One of the warning signs for me that things were not so good
was my online time and playing video games. Being online and
video games has been a really good escape for me in the past.
BBS's and video games were a big part of my survival in
adolescense. I cannot afford to be living in that world for
too long in my adult life...especially with dependents. I
need to keep that in check.
Lately, I have been playing way too much Minecraft on the
SDF server. I used to play Minecraft quite a bit when my
kids were younger. I even set up a server at home that
we used to play together. They don't play much these
days and I have been rediscovering Minecraft on the SDF
server.
I'll keep playing even when I am beyond tired. I'll even
think about Minecraft when I'm walking around in the woods,
IRL. I'll catch myself thinking of Minecraft at work or at
church or wherever. I'm a damb gud Minecraft player!
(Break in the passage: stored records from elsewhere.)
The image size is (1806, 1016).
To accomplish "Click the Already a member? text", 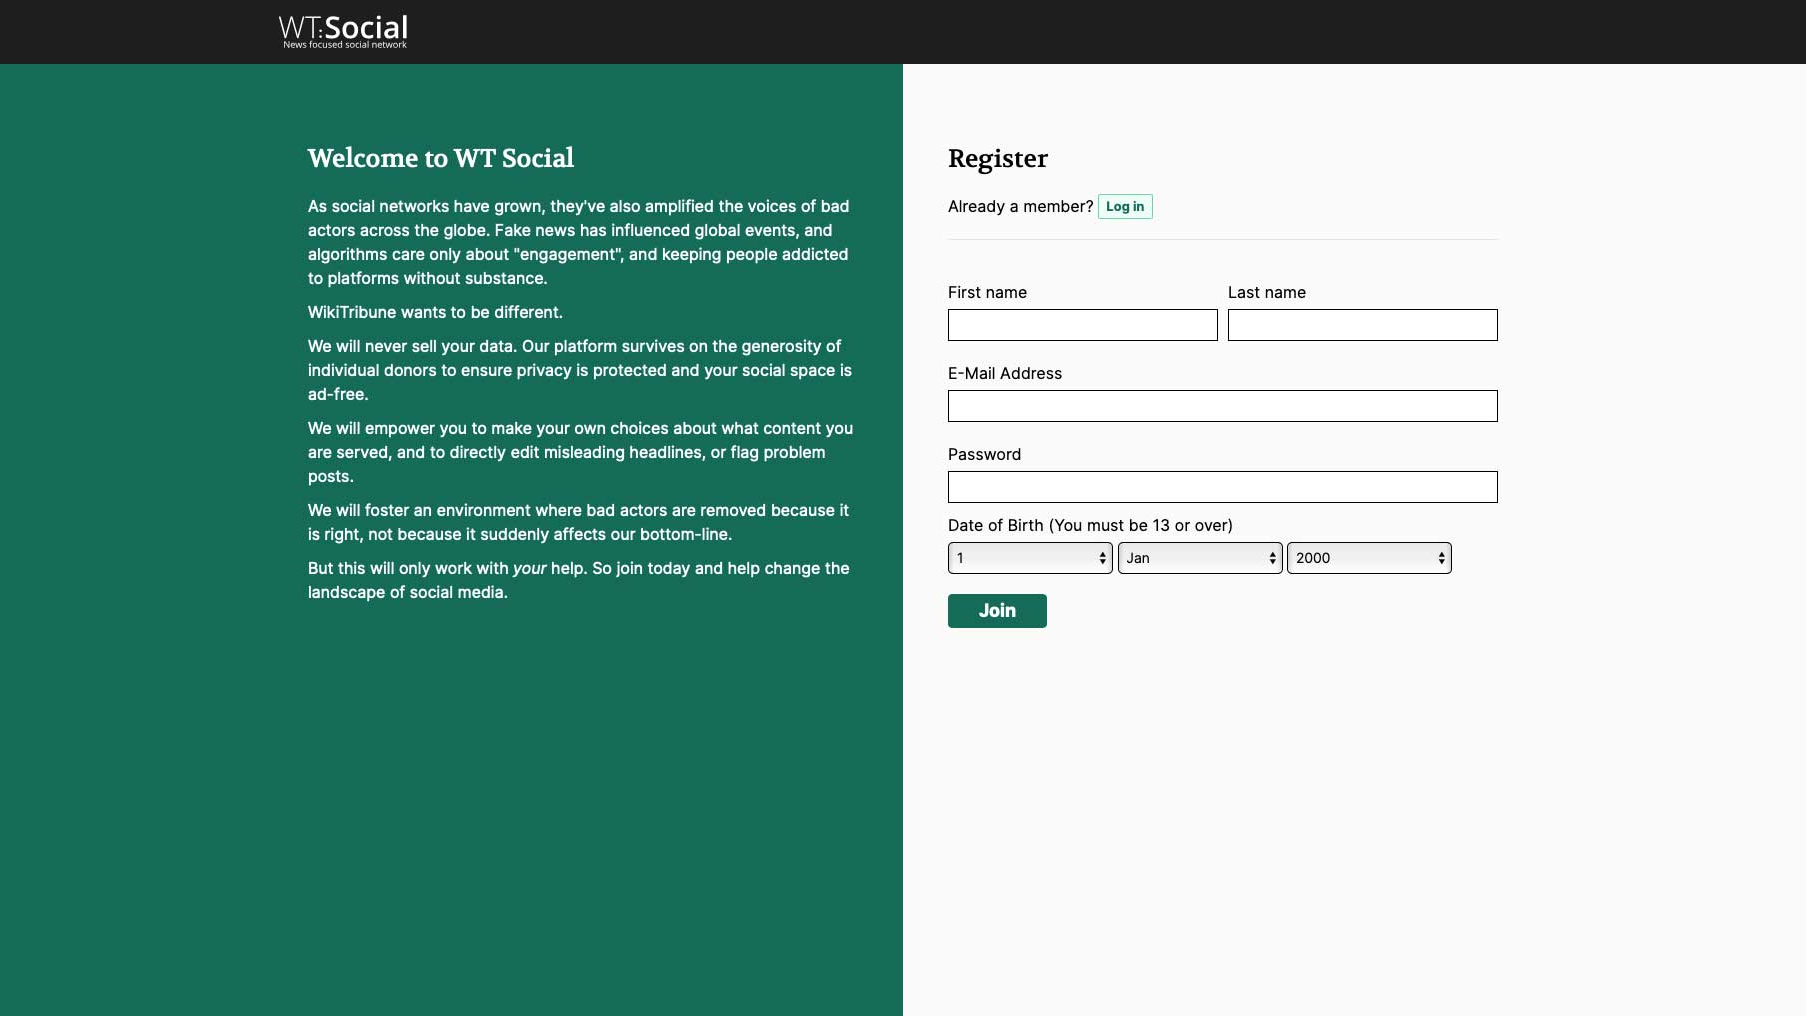I will 1020,207.
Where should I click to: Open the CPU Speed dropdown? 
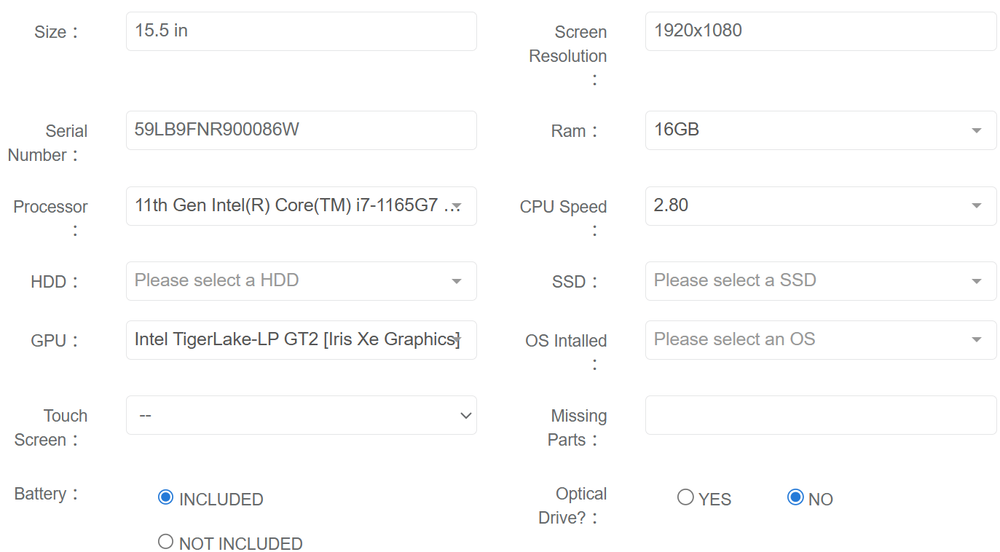click(810, 206)
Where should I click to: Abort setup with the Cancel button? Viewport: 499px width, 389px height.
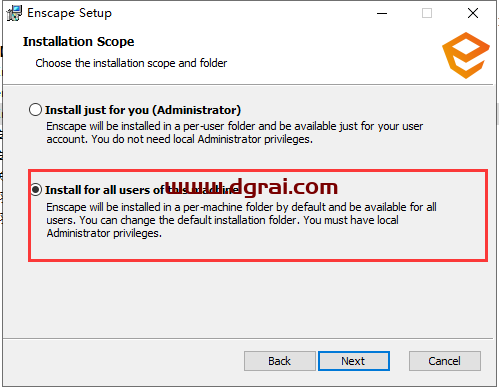tap(445, 361)
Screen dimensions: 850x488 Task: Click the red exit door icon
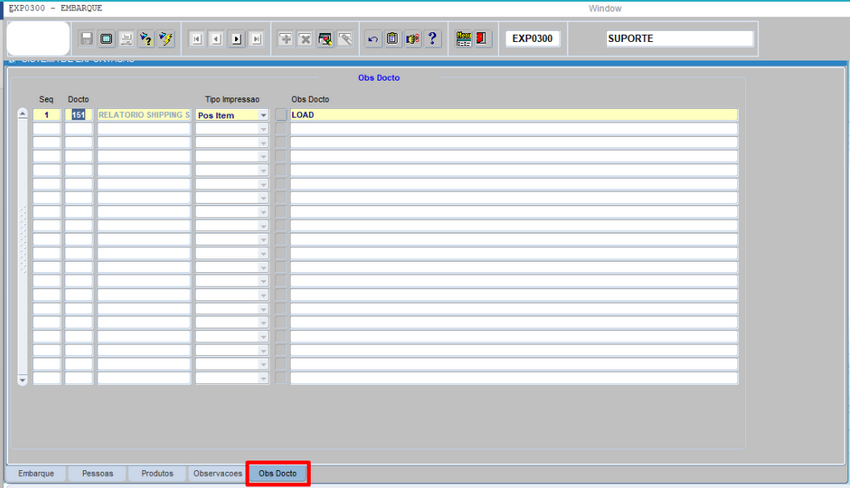point(482,39)
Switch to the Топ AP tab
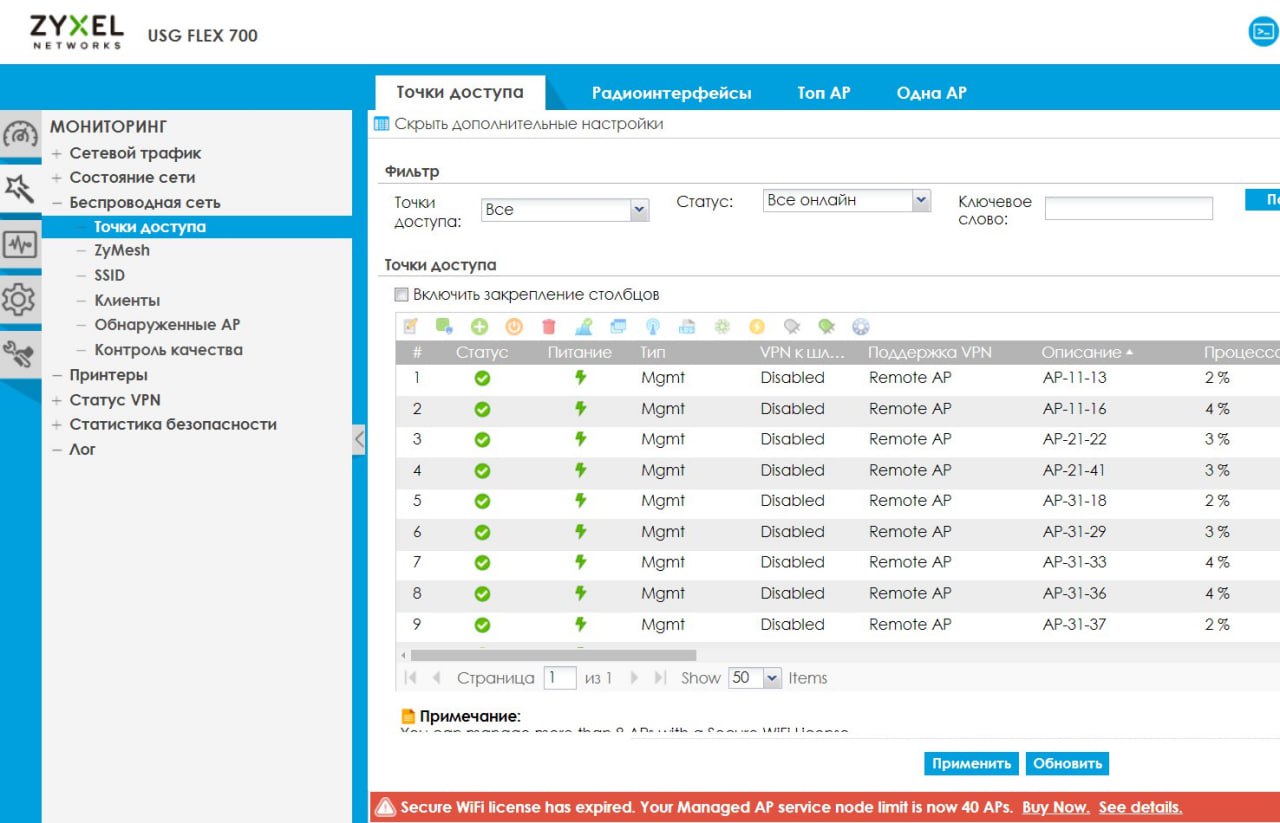Screen dimensions: 1280x823 click(x=824, y=93)
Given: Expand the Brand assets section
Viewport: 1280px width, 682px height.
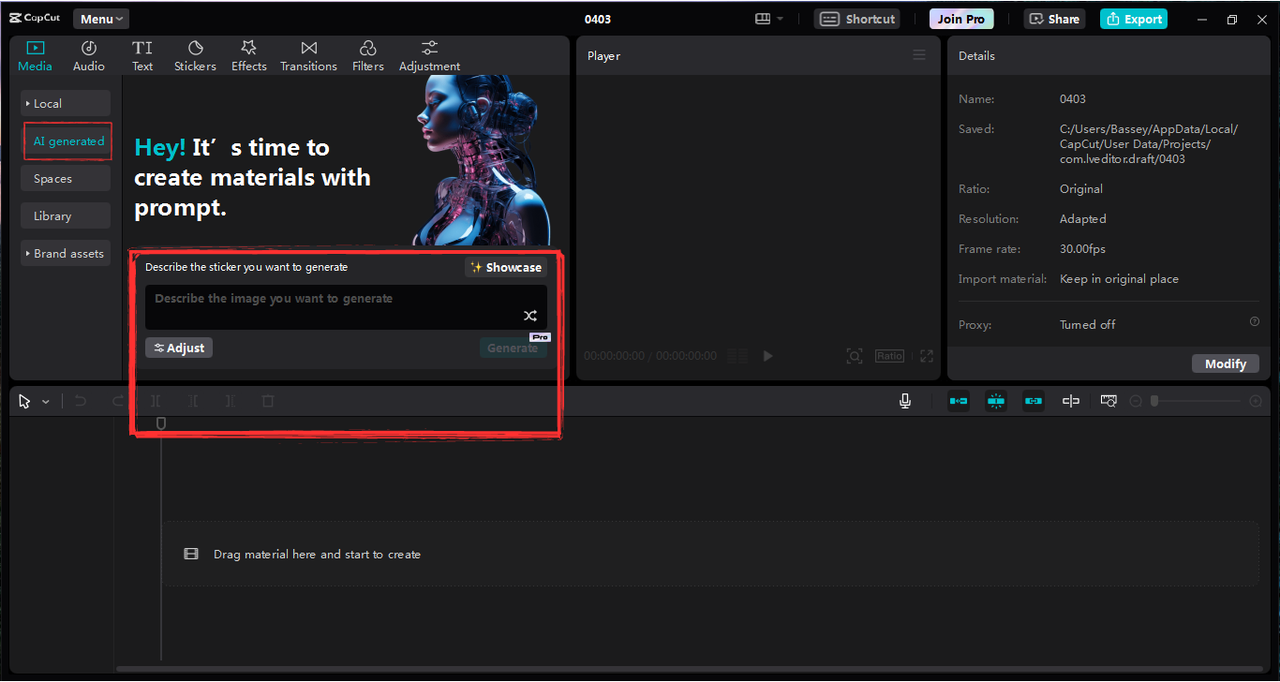Looking at the screenshot, I should [x=65, y=253].
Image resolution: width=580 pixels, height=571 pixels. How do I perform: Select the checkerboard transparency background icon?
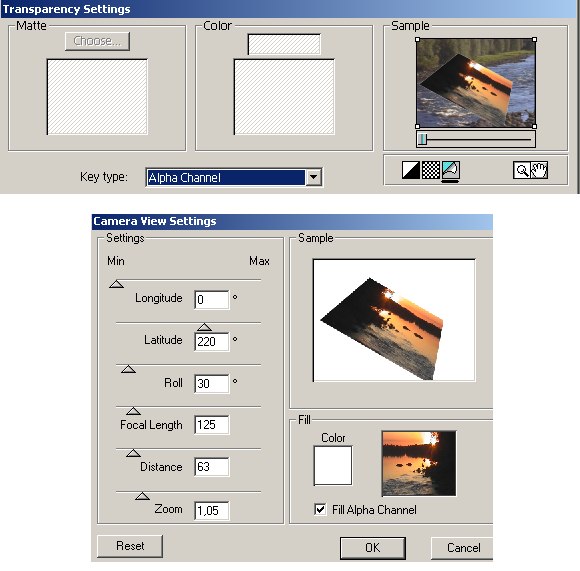click(x=431, y=170)
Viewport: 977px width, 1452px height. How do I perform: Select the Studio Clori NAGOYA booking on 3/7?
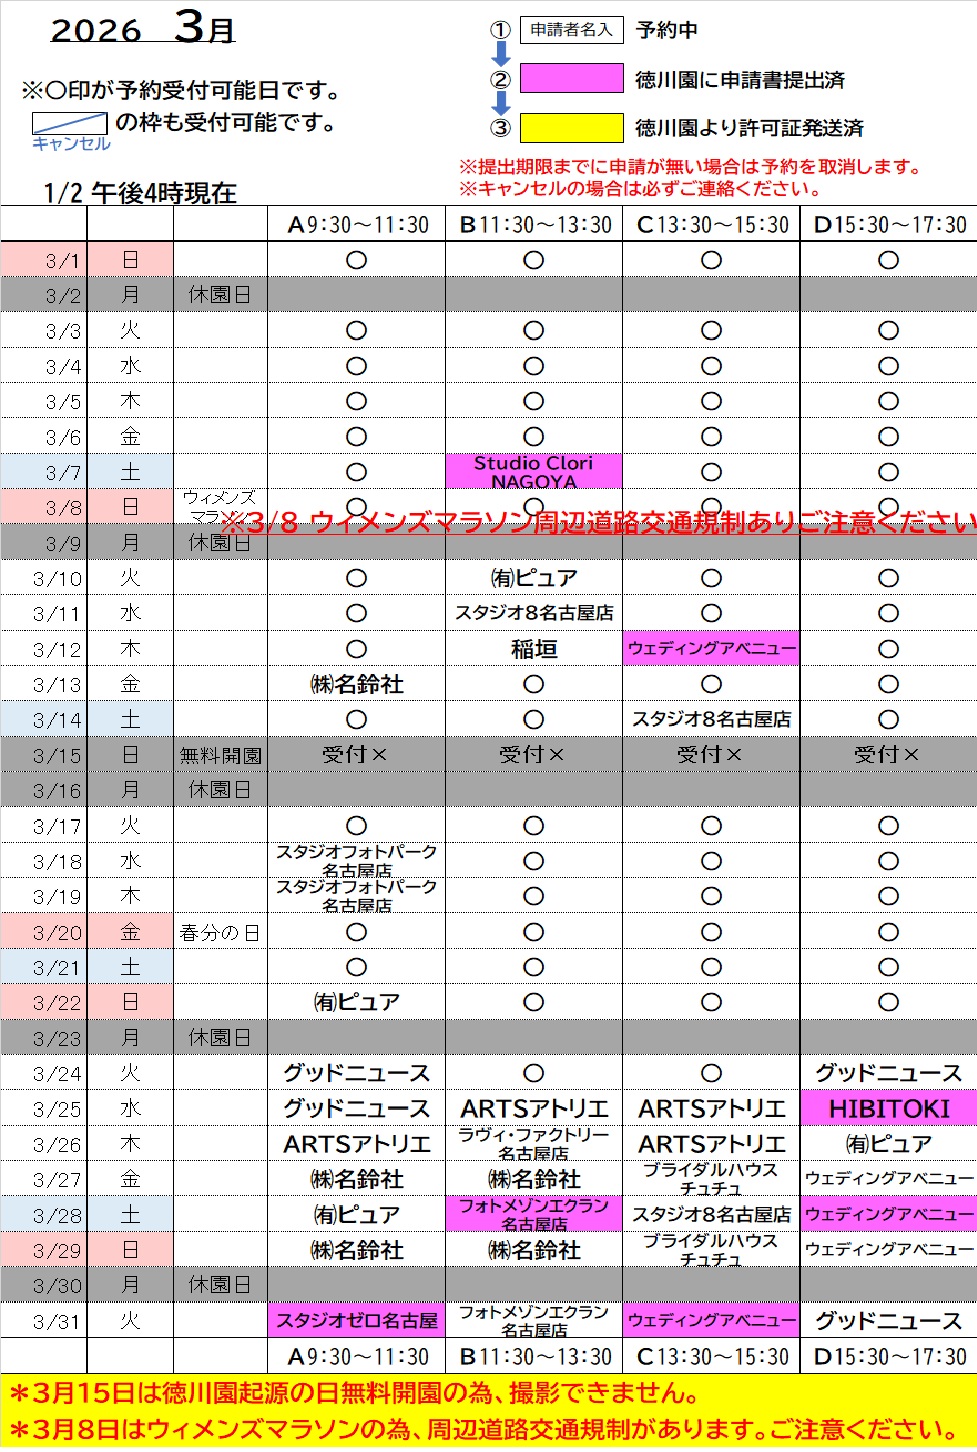pyautogui.click(x=534, y=472)
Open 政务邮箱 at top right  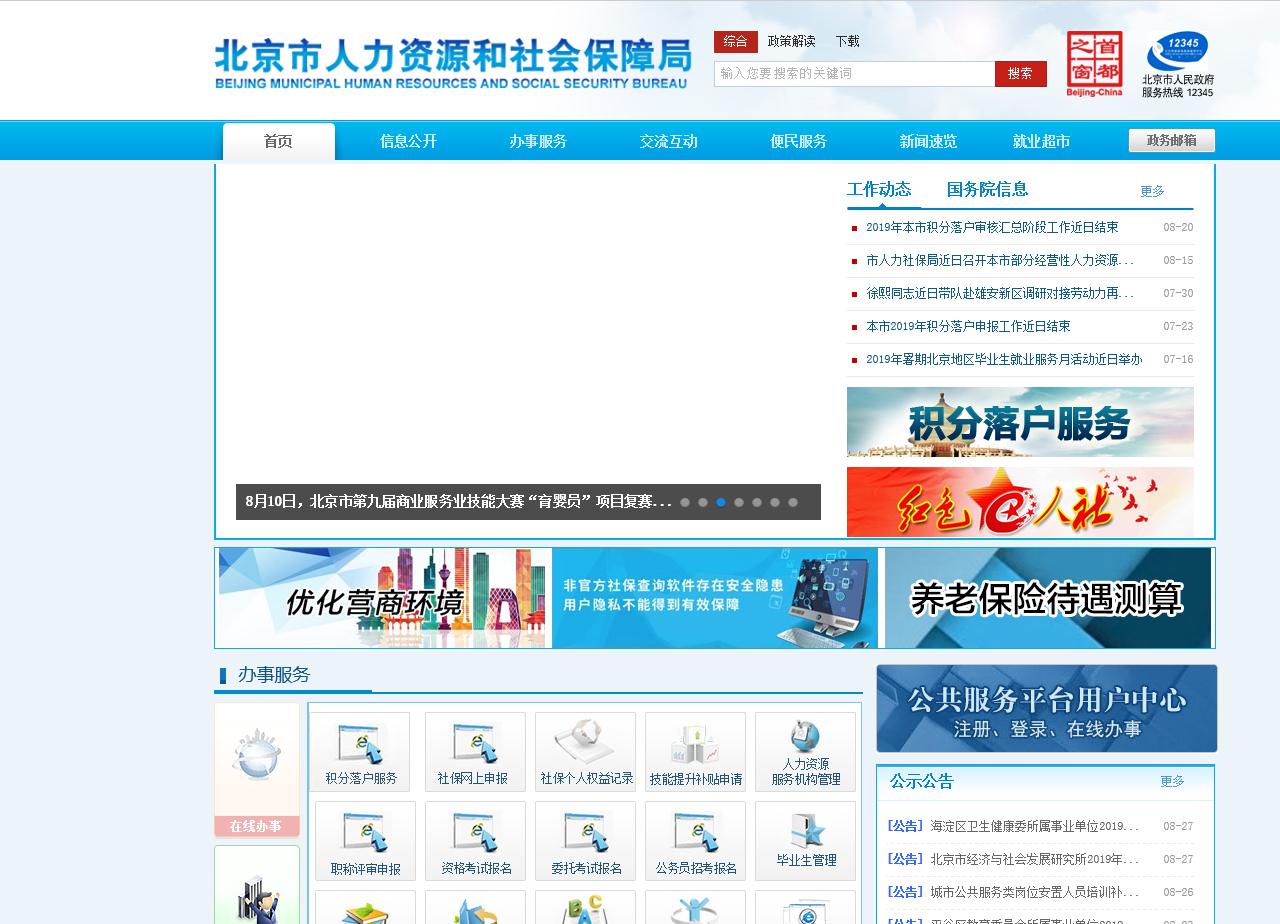(x=1170, y=140)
Preoccupations with Minecraft...sounds like I might have a
problem...
Well, not just Minecraft. It could be anything. It could be
a project I'm fixated on at work. It could be a woodworking
project I'm fixated at home. It could be micromanaging my
finances. It could be tracking my health metrics. It could
be a new Raspberry Pi project that I want to do. It
could a series I want to binge watch on Netflix (I want my
xxx hours of life back, damb u Netflix!!!). It could be
anything. The point is that I need to keep these things in
check because when I don't, I get lost in those worlds and
anything and everything tends to slip away and turn to shit.
I end up with blinders on to the world outside of the object
of my hyperfocus. And this is dangerous headspace.
Especially when it gets to the point of stuff not getting
done, bills not getting paid, appointments not being kept,
obligations not being met.
And then I get stuck. Stuck on this trajectory of hyperfocus
where it is too hard to get unstuck and I just keep going and
going and going, runaway processes, resources gets maxed, CPU
gets pegged...until system failure.
So now I am at the point where I have experienced system
failure and have been forced to disconnect from the network.
I have been dropped down into single user mode and have been
reviewing the dump file. I have a discussion with the kernel
and ask, what is going on here? What am I avoiding? What am
I not seeing? Do I need upgrades? Do I need better tools?
Do you not have enough resources to operate efficiently? Are
the child processes taxing the resources of the parent
processes? Does a rate-limit need to be implemented? Does
the firewall need to be updated? Have the system logs been
neglected? Are they telling me something that needs to be
attended to?
So this is where I am at. Some of these inquiries will be
answered and some will not. I think what will be beneficial
for me moving forward is to be open for the answers,
implement upgrades where applicable, and be mindful of my
resource allocation in the upcoming days...especially with
busy times just starting with the holidays and all.
As for the emotional component, I recognize it as being there
and I just need to sit with it and experience it when it
manifests. It should not be steamrolled, ignored, or
controlled The energy needs to process and dissapate.
Sorry if this has been too long-winded. I understand if you
do not want to read the whole thing. This post was mostly
meant for my benefit, to find out where I am at because I
seem to have lost my way and blind when I am caught up in the
whirlwind of my own headspace. It is only when I take
the time to disconnect and barf out the debris in my head
that I can truly see where I am at.
It's kinda funny how my human condition gets translated into
computer terminology. Well, you gopher people probably get
the gist of what I am trying to say. Most earth people would
not...then again, gopher people are people of the earth, no?